A new wave of progressivism and political correctness in U.S. schools -- highlighted by “trigger warnings” and “safe zones” -- has conservative groups fighting back on campuses across the country, saying “students need to get both sides of the story.”
The Young America's Foundation and the Foundation for Economic Education co-published and released a book last week titled “Excuse Me, Professor: Challenging the Myths of Progressivism.” It is among the most recent efforts to shed light on what the groups consider liberal bias in U.S. colleges and high schools.
“Professors are teaching bias disguised as fact,” YAF spokeswoman Emily Jashinsky said ahead the 37th annual National Conservative Student Conference, starting Monday at George Washington University. “College campuses are insulated bubbles for far-left ideology.”
Jashinsky said her group and others like it are just trying to make students aware of an opposing point of view.
YAF, whose roots trace back to conservative movement icons such as William F. Buckley Jr., was formed in the 1960s and now has roughly 200 chapters in colleges and high schools across the country.
This year’s conference and other activities, including Foundation for Economic Education President Larry Reed’s speech Wednesday to Capitol Hill interns, indeed come amid a reemergence of progressivism and political correctness on campuses.
“After political correctness burst onto the scene in the late ‘80s and early ‘90s, it went into long remission. Now it has returned,” wrote Johnatan Chait in his 4,712-word essay “Not a Very P.C. Thing to Say" in the Jan. 27 issue of New York magazine.
Among the most controversial elements of the trend are the trigger warnings and safe zones.
Trigger warnings are notices that an event or a piece of writing -- including literary classics -- could trigger a traumatic memory or episode.

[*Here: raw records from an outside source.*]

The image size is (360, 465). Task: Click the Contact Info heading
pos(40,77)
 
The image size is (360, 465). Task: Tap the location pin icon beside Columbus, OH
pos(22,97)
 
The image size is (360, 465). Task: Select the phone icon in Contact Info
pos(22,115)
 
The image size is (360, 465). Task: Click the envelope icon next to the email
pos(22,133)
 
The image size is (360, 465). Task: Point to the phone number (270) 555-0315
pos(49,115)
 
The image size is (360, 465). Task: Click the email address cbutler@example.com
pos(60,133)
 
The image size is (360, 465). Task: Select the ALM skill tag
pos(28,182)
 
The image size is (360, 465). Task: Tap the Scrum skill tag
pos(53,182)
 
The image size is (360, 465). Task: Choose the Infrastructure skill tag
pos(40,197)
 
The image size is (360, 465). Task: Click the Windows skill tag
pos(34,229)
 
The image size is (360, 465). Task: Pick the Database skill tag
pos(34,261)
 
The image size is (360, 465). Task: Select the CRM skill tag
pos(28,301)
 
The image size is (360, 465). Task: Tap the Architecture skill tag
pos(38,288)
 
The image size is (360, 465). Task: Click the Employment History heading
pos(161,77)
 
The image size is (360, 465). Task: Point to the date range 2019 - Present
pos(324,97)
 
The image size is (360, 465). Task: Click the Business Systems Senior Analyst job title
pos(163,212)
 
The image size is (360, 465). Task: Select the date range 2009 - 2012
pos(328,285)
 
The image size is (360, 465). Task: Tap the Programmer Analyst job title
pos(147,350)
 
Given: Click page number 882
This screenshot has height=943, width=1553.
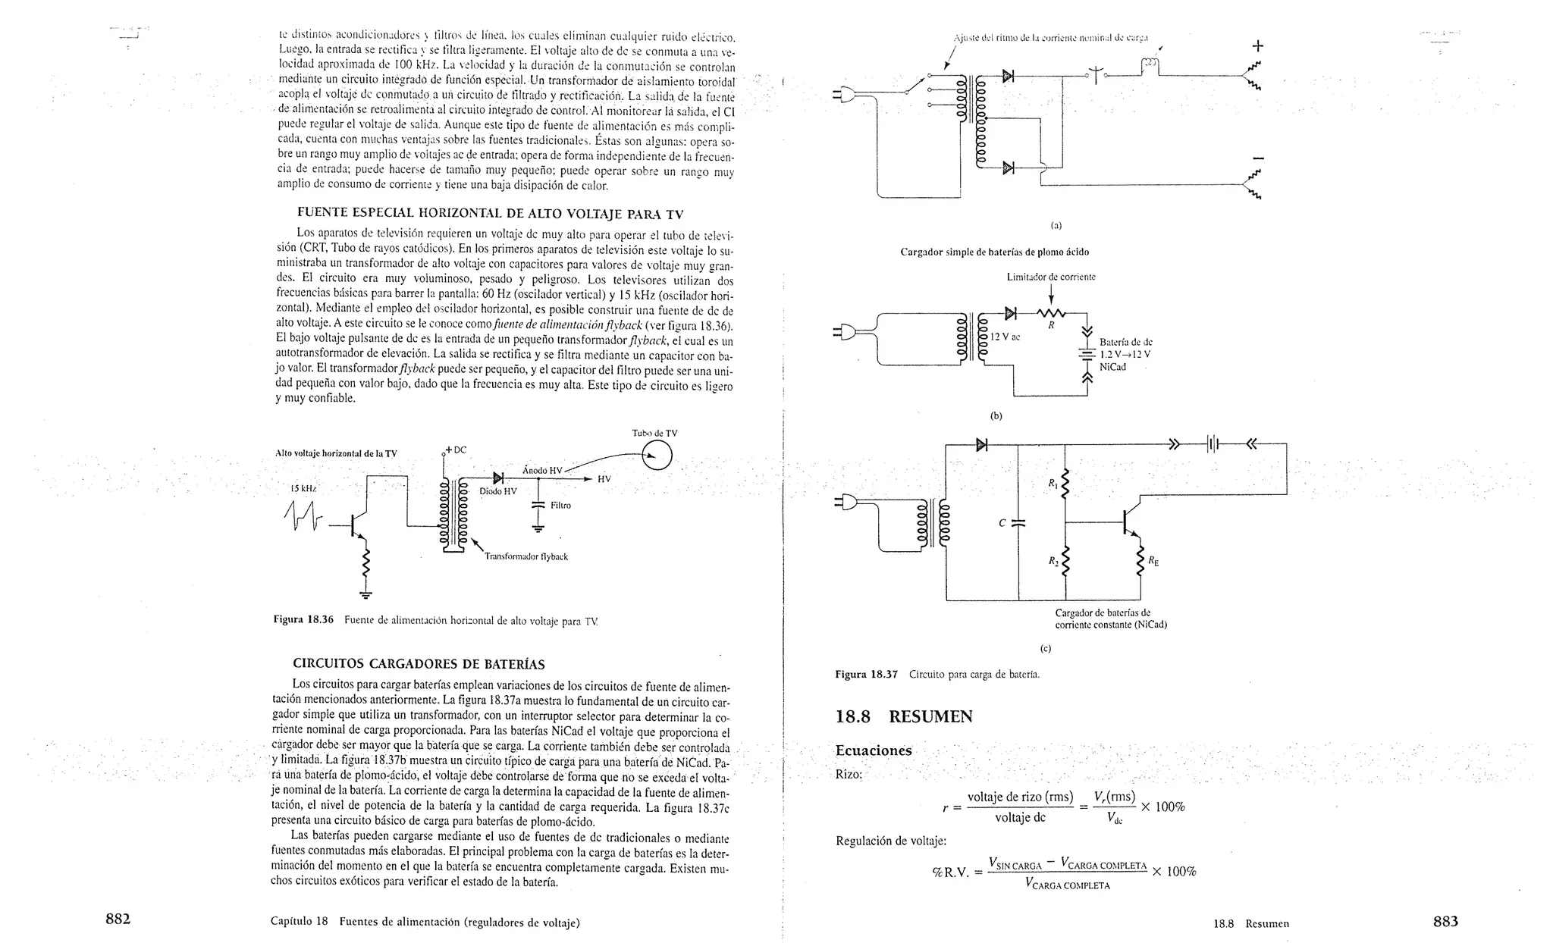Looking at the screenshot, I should click(118, 920).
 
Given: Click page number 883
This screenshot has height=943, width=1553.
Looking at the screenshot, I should click(1445, 921).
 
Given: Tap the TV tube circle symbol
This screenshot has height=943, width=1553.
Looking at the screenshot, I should click(656, 456).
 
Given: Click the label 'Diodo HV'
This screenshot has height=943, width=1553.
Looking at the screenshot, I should click(498, 491).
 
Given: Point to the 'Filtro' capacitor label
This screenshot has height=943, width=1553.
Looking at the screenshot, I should click(560, 505).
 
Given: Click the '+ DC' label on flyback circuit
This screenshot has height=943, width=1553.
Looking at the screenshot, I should click(456, 450).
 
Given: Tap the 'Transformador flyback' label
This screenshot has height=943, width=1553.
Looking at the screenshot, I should click(526, 556).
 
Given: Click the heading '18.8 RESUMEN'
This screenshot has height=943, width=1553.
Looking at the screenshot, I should click(903, 716).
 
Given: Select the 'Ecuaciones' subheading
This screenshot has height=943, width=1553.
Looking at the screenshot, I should click(873, 750).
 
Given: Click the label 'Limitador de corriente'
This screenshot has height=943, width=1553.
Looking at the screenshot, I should click(1050, 277).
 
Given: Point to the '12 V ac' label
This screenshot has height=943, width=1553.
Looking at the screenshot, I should click(1005, 337).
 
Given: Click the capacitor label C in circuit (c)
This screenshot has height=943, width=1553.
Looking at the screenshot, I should click(1002, 523).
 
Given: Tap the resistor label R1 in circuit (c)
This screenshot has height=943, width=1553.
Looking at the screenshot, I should click(1053, 483).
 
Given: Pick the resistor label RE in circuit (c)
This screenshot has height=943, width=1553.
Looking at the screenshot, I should click(1153, 562).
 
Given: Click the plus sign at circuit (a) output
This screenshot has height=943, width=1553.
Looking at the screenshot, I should click(1258, 45).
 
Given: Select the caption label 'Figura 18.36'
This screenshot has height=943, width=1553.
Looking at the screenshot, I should click(303, 619).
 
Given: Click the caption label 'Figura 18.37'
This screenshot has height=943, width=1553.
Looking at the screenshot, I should click(866, 674).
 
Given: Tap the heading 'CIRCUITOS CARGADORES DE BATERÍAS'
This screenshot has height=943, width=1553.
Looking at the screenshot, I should click(419, 665).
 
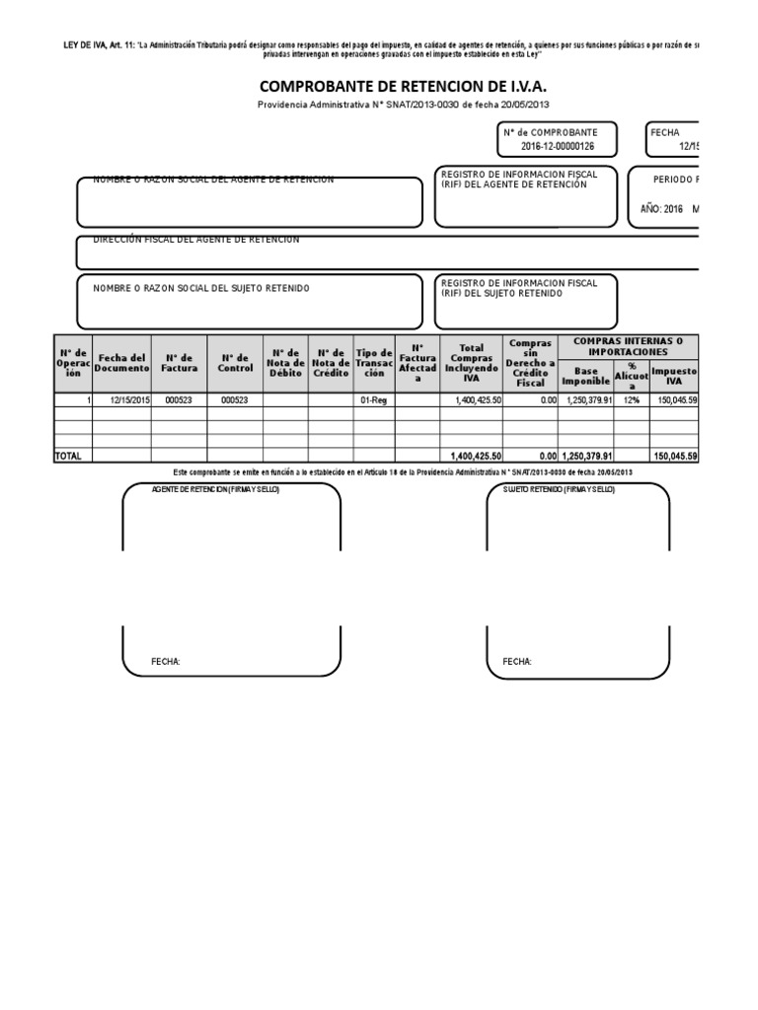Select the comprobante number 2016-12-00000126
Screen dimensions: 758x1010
coord(558,147)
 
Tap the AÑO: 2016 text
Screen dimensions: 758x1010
coord(661,209)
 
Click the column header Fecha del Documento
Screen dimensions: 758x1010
coord(121,362)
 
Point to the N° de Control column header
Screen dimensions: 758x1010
coord(235,362)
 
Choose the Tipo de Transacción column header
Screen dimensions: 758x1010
coord(373,362)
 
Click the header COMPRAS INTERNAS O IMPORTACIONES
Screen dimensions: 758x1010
coord(629,346)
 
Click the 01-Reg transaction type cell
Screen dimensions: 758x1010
coord(373,399)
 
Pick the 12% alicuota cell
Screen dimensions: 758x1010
coord(632,399)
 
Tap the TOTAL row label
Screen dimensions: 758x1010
coord(69,456)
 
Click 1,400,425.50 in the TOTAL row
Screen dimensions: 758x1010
coord(476,456)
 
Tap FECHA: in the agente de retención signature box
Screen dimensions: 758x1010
coord(166,661)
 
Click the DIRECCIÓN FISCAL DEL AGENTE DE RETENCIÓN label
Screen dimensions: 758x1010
coord(196,240)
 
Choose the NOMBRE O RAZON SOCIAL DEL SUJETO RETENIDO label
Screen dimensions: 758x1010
coord(201,288)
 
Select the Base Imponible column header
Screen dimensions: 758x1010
coord(586,375)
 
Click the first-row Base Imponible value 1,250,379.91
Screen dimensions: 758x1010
coord(586,399)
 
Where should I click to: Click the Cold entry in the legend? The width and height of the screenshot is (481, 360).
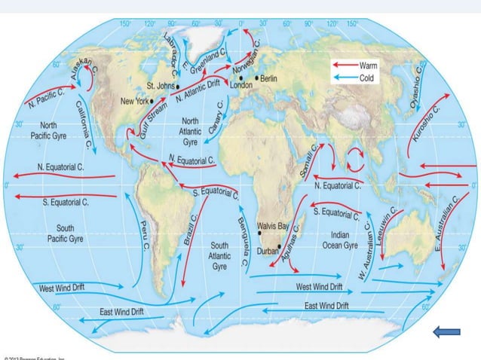[367, 77]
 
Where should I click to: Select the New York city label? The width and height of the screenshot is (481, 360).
[136, 99]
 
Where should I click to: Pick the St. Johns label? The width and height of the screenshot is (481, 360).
[161, 85]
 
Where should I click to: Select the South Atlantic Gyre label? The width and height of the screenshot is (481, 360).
[219, 256]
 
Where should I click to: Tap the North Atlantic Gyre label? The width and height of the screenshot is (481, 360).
[190, 130]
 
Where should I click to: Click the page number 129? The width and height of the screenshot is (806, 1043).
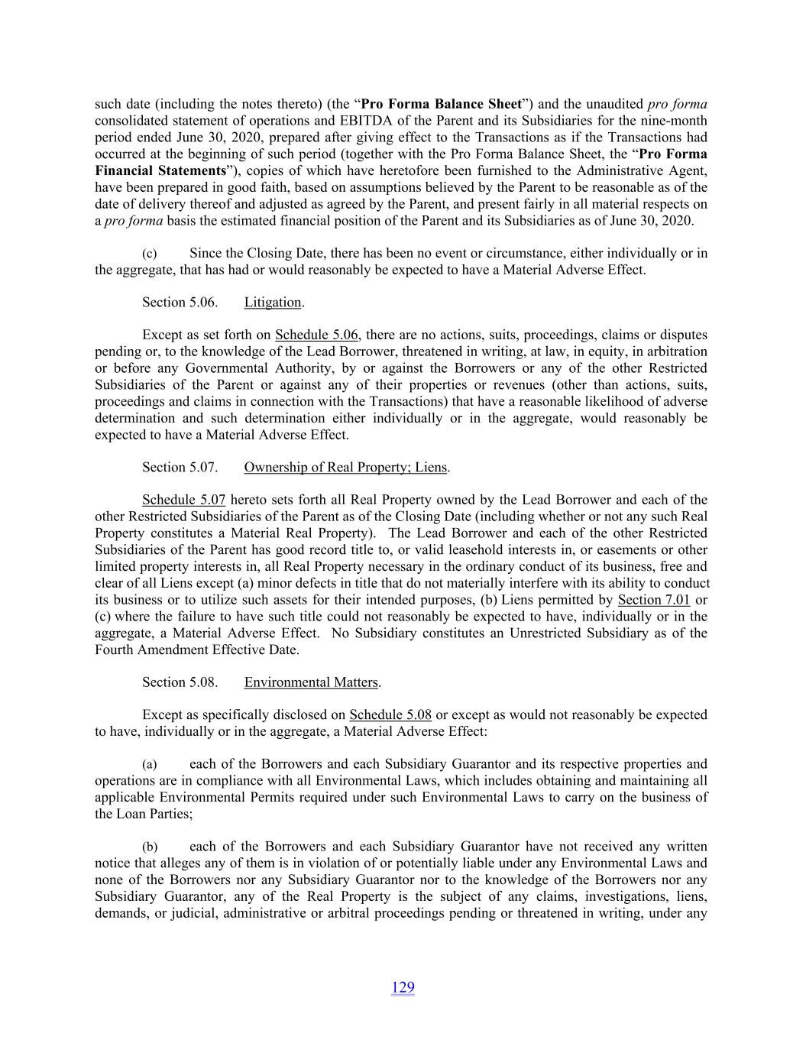pyautogui.click(x=403, y=987)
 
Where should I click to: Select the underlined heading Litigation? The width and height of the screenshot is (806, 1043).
pyautogui.click(x=273, y=303)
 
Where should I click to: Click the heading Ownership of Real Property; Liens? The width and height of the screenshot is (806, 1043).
pyautogui.click(x=345, y=468)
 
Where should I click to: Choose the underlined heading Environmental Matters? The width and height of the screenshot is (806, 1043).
pyautogui.click(x=311, y=682)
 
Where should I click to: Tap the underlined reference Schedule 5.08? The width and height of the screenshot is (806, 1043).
pyautogui.click(x=390, y=715)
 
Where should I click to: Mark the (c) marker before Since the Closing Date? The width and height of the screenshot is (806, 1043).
pyautogui.click(x=150, y=254)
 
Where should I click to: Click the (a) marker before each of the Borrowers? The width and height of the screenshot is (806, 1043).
pyautogui.click(x=150, y=764)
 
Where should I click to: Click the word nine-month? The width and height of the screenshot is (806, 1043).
pyautogui.click(x=675, y=121)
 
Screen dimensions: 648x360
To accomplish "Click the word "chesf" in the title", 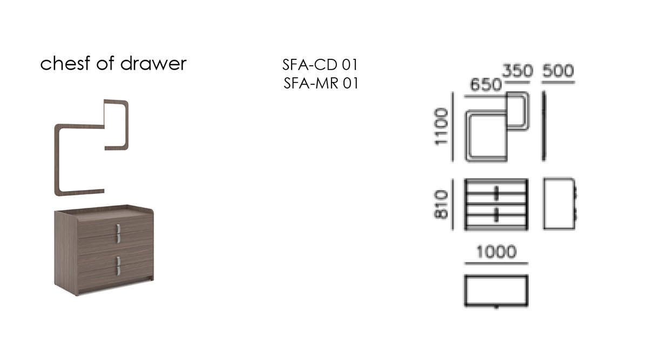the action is [65, 63].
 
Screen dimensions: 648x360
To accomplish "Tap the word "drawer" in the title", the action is [153, 63].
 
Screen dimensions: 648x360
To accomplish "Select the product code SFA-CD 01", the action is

Student governments in schools such as Oberlin College and the University of California, Santa Barbara have asked that such warnings be included on syllabi and other class material.
And such books as F. Scott Fitzgerald’s “The Great Gatsby” and Shakespeare’s “The Merchant of Venice” reportedly have been targeted.
The safe zones or safe places are areas to which students can retreat during a debate on, for example, sexual contact on campus or other sensitive topics.
“It’s a really sad trend -- students isolating themselves from opposing viewpoints,” Jashinsky said.
Reed, who co-authored and edited “Excuse Me Professor,” a collection of essays he wrote in past years, urged the roughly two dozen Capitol Hill interns to “be thoughtful in your thinking.”
He went through the key progressive arguments that his book attempts to dispel including “Profit is evidence of suspicious behavior” and “Income inequality arises from market forces and requires government intervention.”
Reed attempted to use easy, relatable examples such as people tending to spend money given to them more freely than money that they have earned. He argued an employee on a business trip might not order lobster for dinner if he or she is paying for it.
“The world is dying today for people of good character,” he said in conclusion and after a brief talk by 2016 GOP presidential candidate and Kentucky Sen. Rand Paul, a strong less-government advocate.
Paul talked about the importance of think tanks like FEE helping shape public policy and about how his father -- Libertarian, presidential candidate and retired Texas GOP Rep. Ron Paul -- was an early supporter of the group.
“And I’m a big fan,” Paul added.
Earlier in the week, Reed said, “There's a hunger out there among students for a response to the progressive agenda,” which he argued is having a “crushing effect” on freedom of speech.
“Students are walking on eggs shells saying, ‘Can I say this; Can I read that?’” he continued.
The groups’ tax-exempt status doesn’t allow them to get involved in political campaigning and electoral politics.
However, Reed said his observation is the progressive agenda being touted by surging Democratic 2016 candidate Vermont Sen. Bernie Sanders, Independent, is “bumper sticker progressivism.”
“Sanders looks the part, but (the platform) is old, a throwback from yesteryears,” he said.
YAF, which also preserves President Reagan’s Santa Barbara, Calif., ranch, puts out Webinars on liberal-bias issues and expects about 15,000 students to attend next week’s event in Washington.
Jashinsky says the group is more focused on the long-term than next year’s elections.
“We’re more than just a surge election,” she said. “We’re concerned about the hearts and minds of future generations.”